- WHAT THE EXERCISE ASKS
Transcribe, word for word and without additions, each line below from the one containing "Task: Click the SPAC blue shield logo" through the one containing "Screen dimensions: 736x403", both ends included.

*** Begin section ***

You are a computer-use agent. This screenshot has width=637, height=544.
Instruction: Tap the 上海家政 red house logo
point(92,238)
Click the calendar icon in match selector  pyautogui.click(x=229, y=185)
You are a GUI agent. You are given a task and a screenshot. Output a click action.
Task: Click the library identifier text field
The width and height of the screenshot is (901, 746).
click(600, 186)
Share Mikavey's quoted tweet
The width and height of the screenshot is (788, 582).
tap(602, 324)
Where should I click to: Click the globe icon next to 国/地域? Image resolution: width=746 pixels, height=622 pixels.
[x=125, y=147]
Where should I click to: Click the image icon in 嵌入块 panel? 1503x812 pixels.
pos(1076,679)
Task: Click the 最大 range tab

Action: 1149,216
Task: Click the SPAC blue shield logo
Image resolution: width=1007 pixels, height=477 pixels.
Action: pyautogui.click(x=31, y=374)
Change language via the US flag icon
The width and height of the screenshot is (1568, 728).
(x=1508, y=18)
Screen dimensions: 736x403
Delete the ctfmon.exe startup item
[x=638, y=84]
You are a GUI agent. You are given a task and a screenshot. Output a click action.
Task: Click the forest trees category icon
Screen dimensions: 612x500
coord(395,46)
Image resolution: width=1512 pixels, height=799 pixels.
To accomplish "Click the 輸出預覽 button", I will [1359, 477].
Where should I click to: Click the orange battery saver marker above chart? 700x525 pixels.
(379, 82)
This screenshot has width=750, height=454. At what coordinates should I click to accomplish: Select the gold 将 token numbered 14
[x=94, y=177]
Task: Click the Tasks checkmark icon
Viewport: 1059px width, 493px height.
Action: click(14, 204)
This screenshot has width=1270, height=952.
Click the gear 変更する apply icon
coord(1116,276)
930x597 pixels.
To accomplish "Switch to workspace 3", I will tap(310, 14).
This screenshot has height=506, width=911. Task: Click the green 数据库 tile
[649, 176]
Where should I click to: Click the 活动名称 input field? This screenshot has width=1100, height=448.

*** End section ***

- COMPLETED EXERCISE
Task: Click the SPAC blue shield logo
Image resolution: width=1007 pixels, height=477 pixels.
Action: pyautogui.click(x=31, y=374)
Change language via the US flag icon
The width and height of the screenshot is (1568, 728).
(x=1508, y=18)
Screen dimensions: 736x403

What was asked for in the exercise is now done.